Task description
Reproduce each line of the records below verbatim, omitting the pictures.

Given information

_ _ _ _ _

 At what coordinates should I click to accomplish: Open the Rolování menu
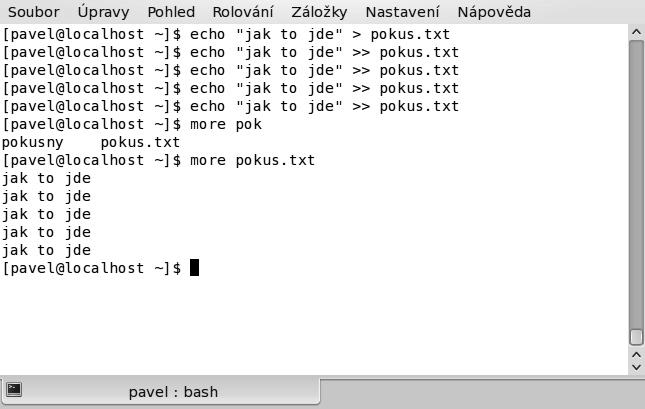pyautogui.click(x=243, y=12)
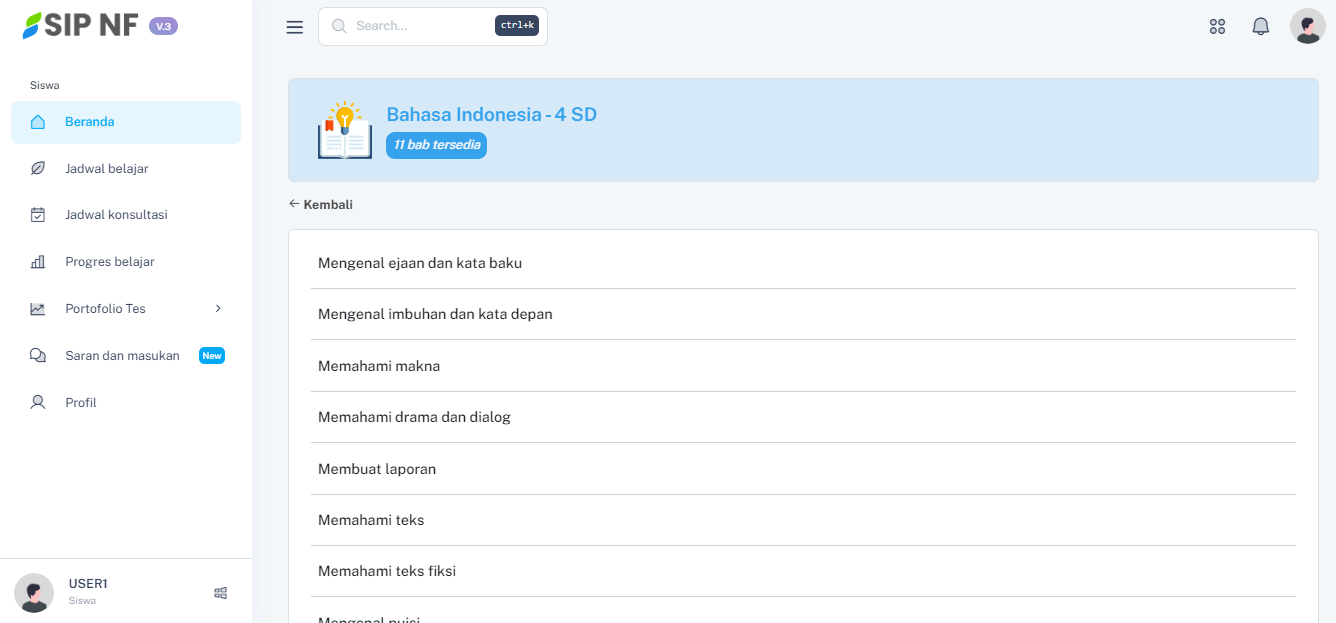Select Beranda in the sidebar

tap(90, 122)
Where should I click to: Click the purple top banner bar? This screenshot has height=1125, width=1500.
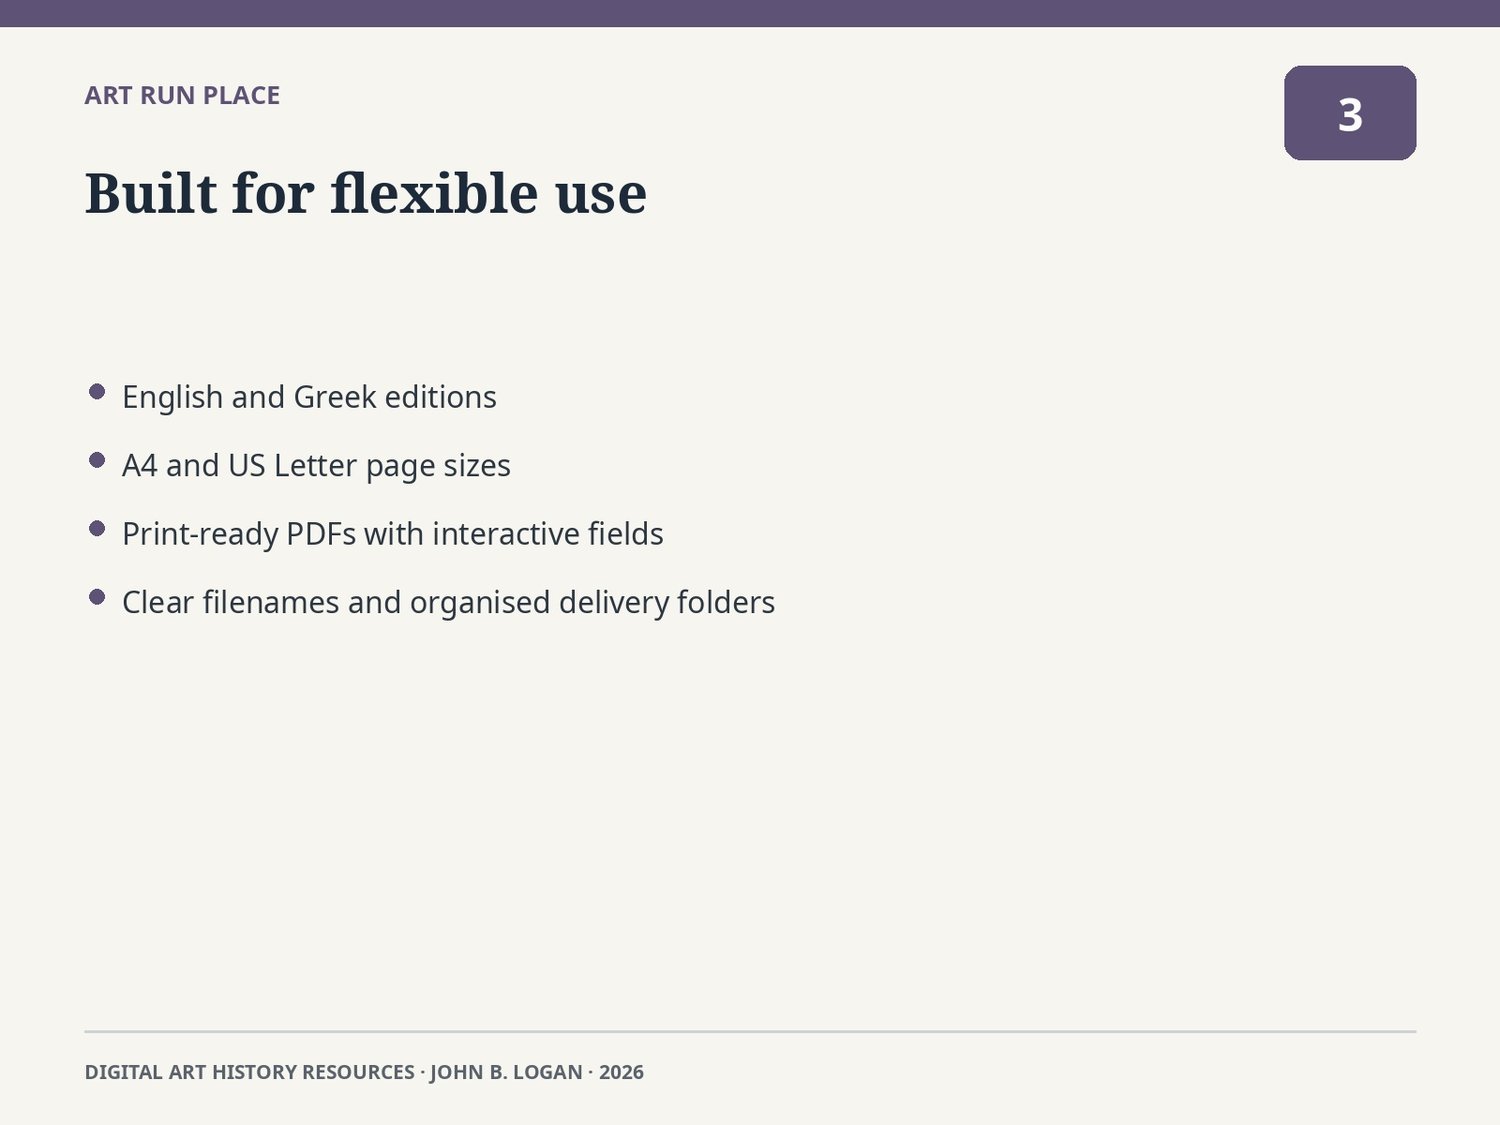[750, 13]
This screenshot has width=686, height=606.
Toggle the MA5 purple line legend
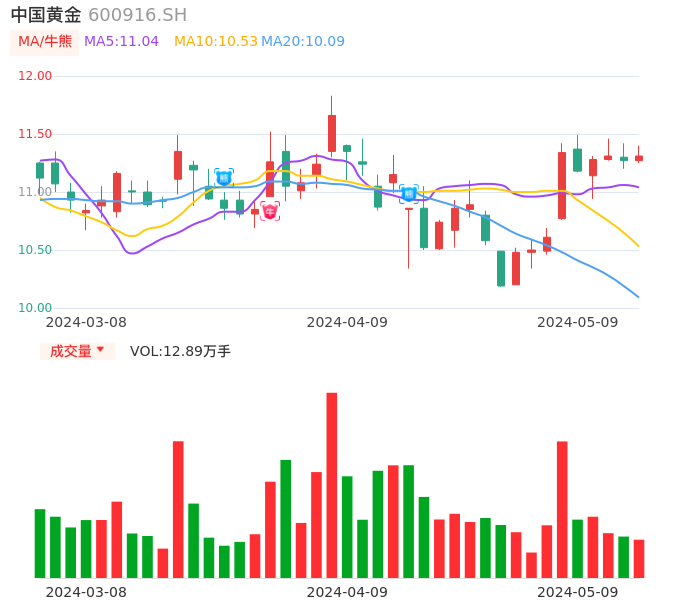(x=121, y=41)
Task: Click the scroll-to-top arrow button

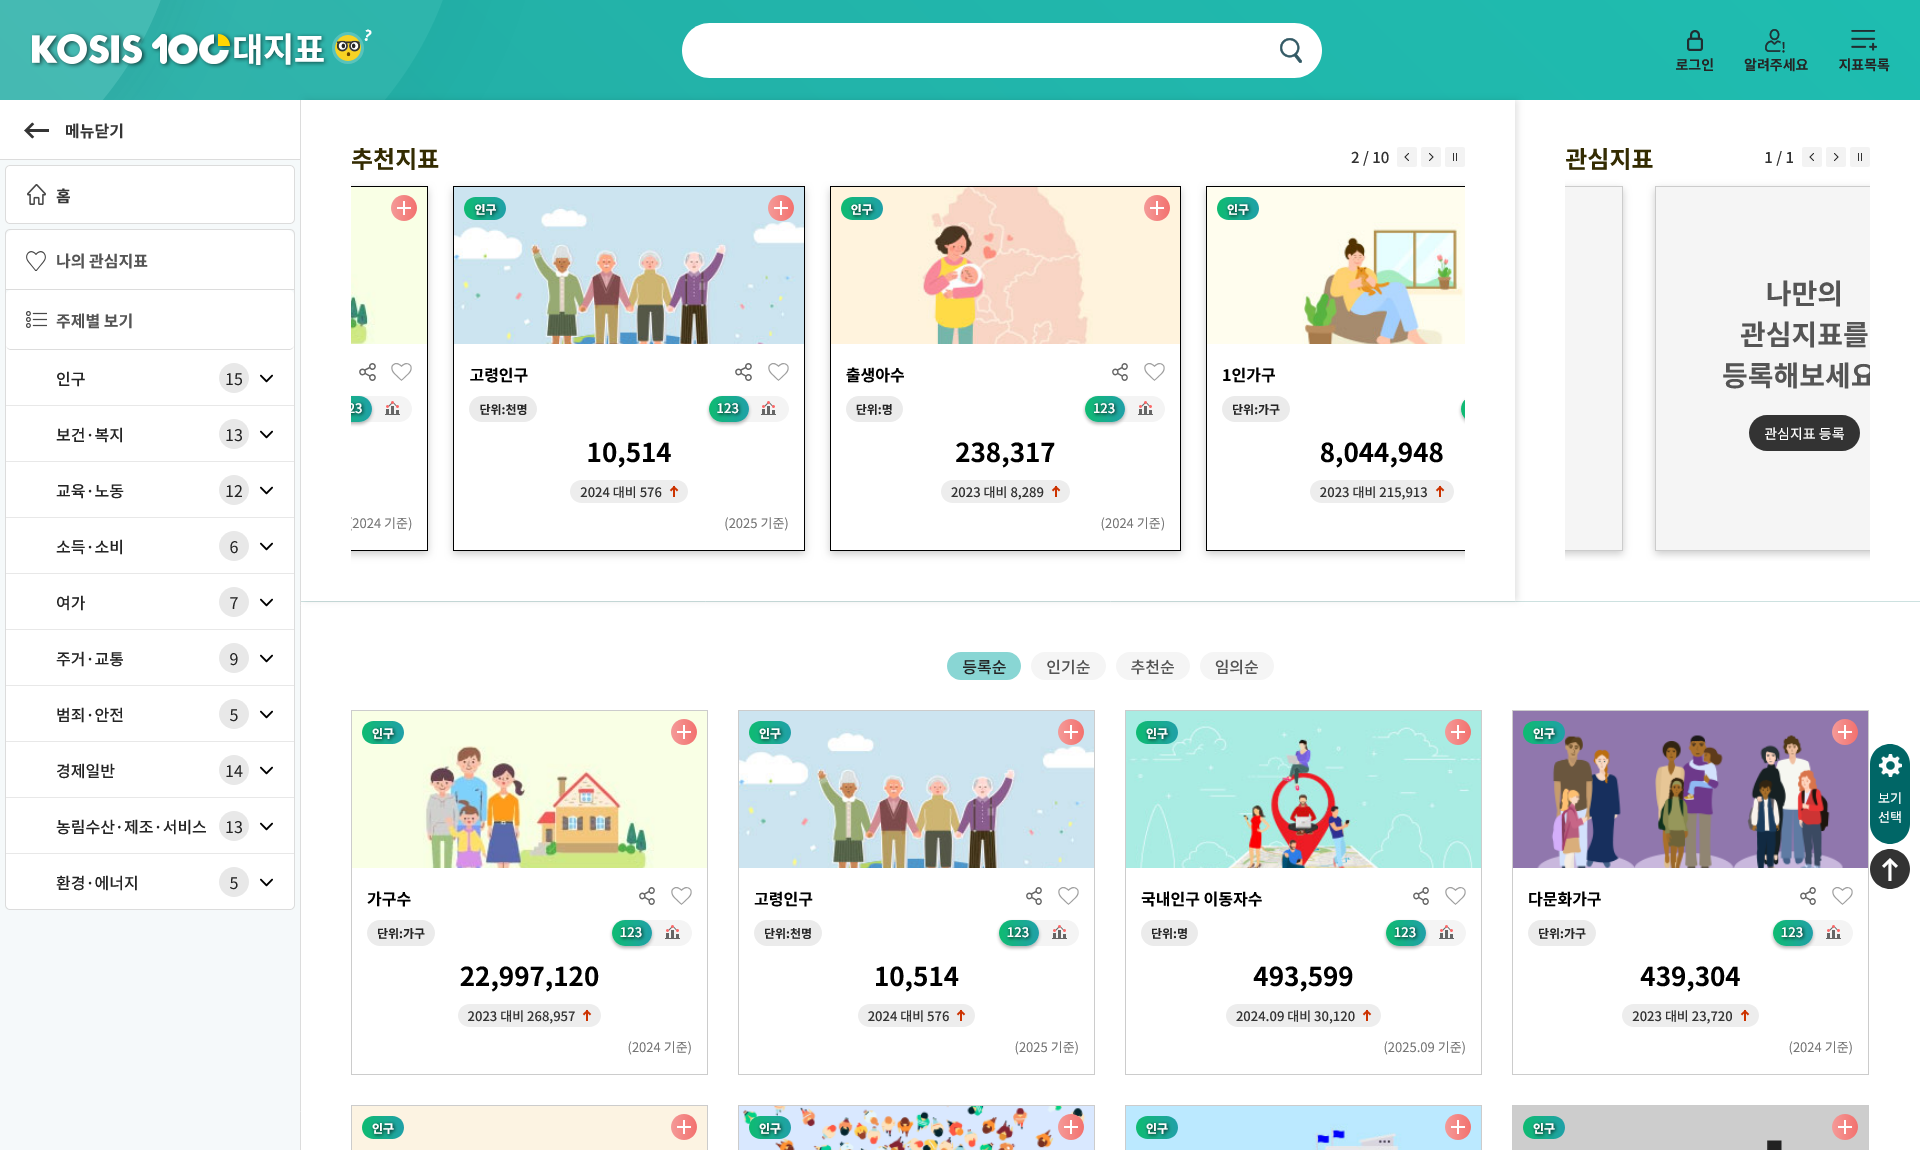Action: pos(1889,869)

_ _ _ _ _

Solution to the exercise
 At what coordinates should I click to accomplish: Open the Rolování menu
pyautogui.click(x=243, y=12)
Select Beranda in the sidebar

tap(90, 122)
Where should I click to: Click the purple top banner bar? This screenshot has height=1125, width=1500.
[750, 13]
This screenshot has width=686, height=606.
Toggle the MA5 purple line legend
(x=121, y=41)
Task: Click the scroll-to-top arrow button

Action: pos(1889,869)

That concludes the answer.